Reliance Insurance Trust Corporation (RITCORP), has seen its profits after tax for the year 2016 drop by 31% when compared to the 2015 figures.
This was disclosed to shareholders of the company by Board Chairman, Alhaji Mohamed Babatunde Cole at their Annual General Meeting (AGM).
He explained that the 31% decrease was due mainly to huge medical claims and the high cost in administering the medical scheme. “This is because premiums remained the same and did not reflect the effect of the depreciation on the Leones while the cost of services went up. However, management is keeping these costs under constant review as well as setting itself a higher premium income budget so as to absorb unavoidable increases in claims.”
Chairman Alhaji Cole pointed out that, “There are limited opportunities for investments in Sierra Leone. The Company has started building a five-storey office building at 5 Lamina Sankoh Street, Freetown. This will help safeguard depreciation and will be rented out for additional income to the Company.”
He noted that the macroeconomic situation remained challenging. Inflation had increased significantly in 2016 to 17.4% from 10.1% in 2015, which he explained “was driven by 60% increase in retail fuel prices as well as exchange rate depreciation, which was 26.4% in 2016, which in turn was driven by continued low exports and a decline in donor inflows.”
“The microeconomic outlook is promising” he opined, with “both iron ore and non-iron ore real Gross Domestic Product growth expected to gradually increase beyond 7% in 2021.”
Alhaji Tunde Cole said foreign investments in the agricultural and agri-business sectors, especially in palm oil, combined with structural reforms, hopefully will contribute to an improved business and a lower cost of doing business.
“Inflation is targeted to recede to 8% by the end of 2019, as the one-time impact of fuel price increase recedes, and the recent tightening of monetary policy continues as needed to meet this target.”
On the new Insurance Act 2016, Chairman Tunde Cole said “we are optimistic that the law, when enforced, will enhance the insurability of risks and thereby increase our premiums. Also, the law minimizes our credit exposure as it stipulates that premiums should be paid at the inception of a policy.”
“In spite of the challenging economic environment during the year under review, the Company was able to maintain its leadership position in the insurance market.”
“We maintain useful contacts with professional colleagues, keep abreast with developments in the regional and sub-regional markets and share experiences, which help in our operations. We enjoy an exceedingly good beneficial relationship with our re-insurance brokers CK re. Our policies through their services continue to receive excellent re-insurance covers both in the African and European Markets.”
The Managing Director, Alice Onomake, commended the staff for maintaining a high standard of service reflecting the successful staff training and development programs locally and internationally. The 64 staff members, she said are the strength of the Company, adding that they will continue to train them and keep them happy as they are the backbone of the success of the Company.
The Board of Directors recommended a dividend of 80 cents per share to members on the Company’s Register as at 31 December 2016.
Two new Board members were nominated, Balla Ahmed Kamara, a surveyor and Gaiva Lavalie, a civil engineer.

— Data records —
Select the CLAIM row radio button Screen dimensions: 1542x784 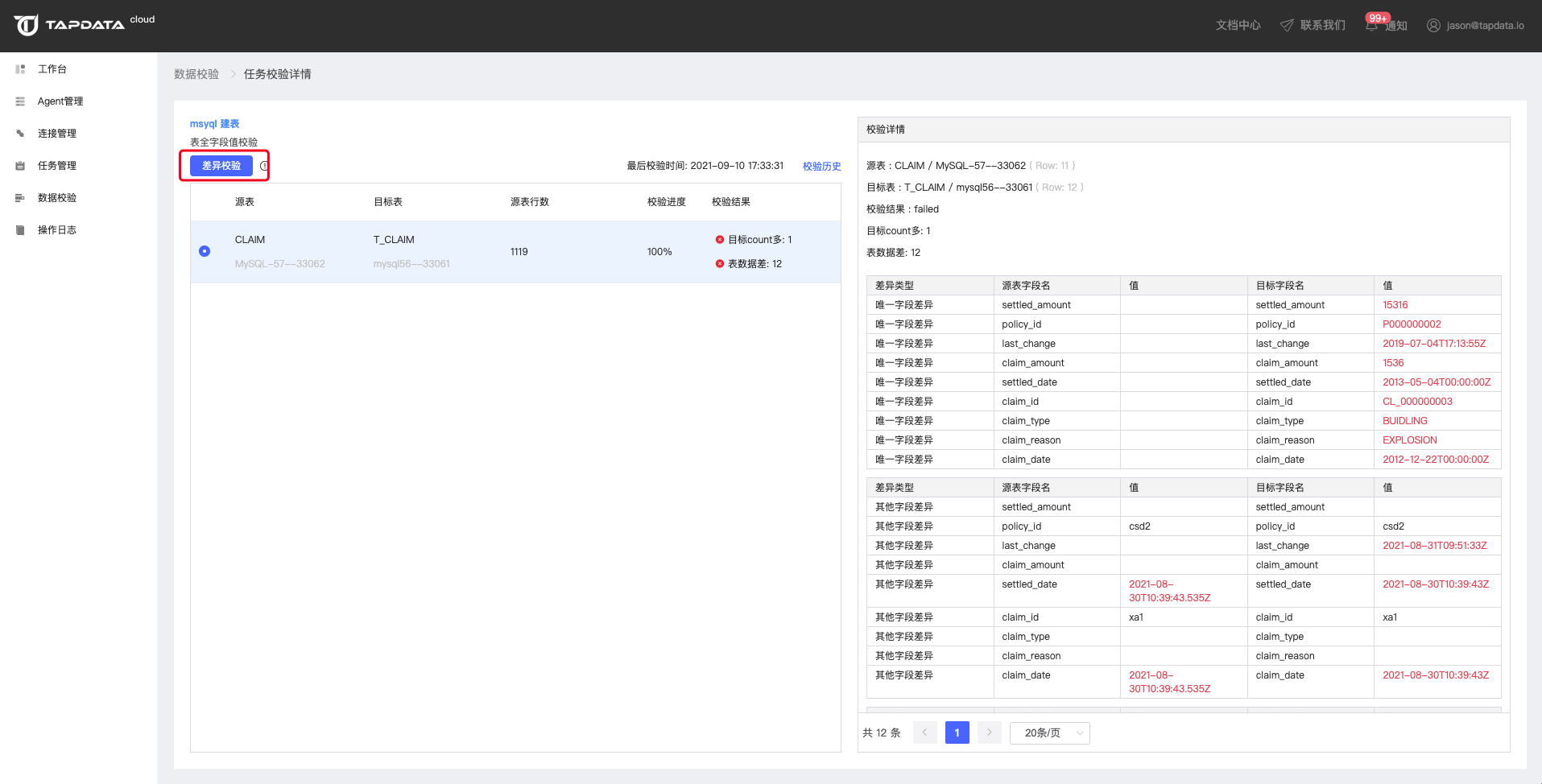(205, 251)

--

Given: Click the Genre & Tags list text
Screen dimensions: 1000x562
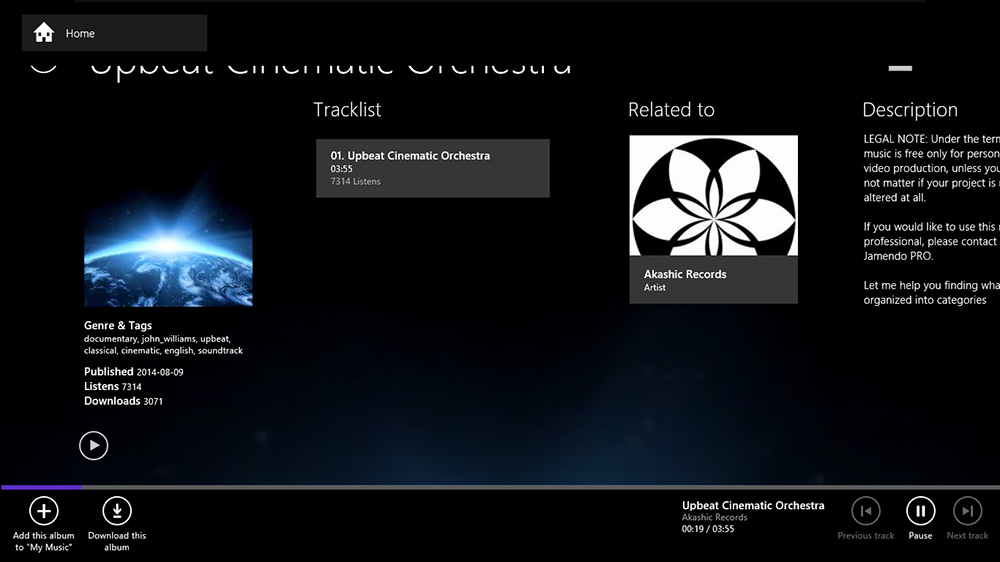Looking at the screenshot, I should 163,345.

— Exercise set —
1. Duplicate everything in the RITCORP article from "Alhaji Tunde Cole" down to "of doing business.".
2. Answer these questions from the RITCORP article:
(a) By what percentage did the company's 2016 profits after tax fall compared with 2015?
(b) At what address is the company building its five-storey office building?
(c) What dividend per share did the Board of Directors recommend?

— Per-task outputs —
1.
Alhaji Tunde Cole said foreign investments in the agricultural and agri-business sectors, especially in palm oil, combined with structural reforms, hopefully will contribute to an improved business and a lower cost of doing business.

2.
(a) 31%
(b) 5 Lamina Sankoh Street, Freetown
(c) 80 cents per share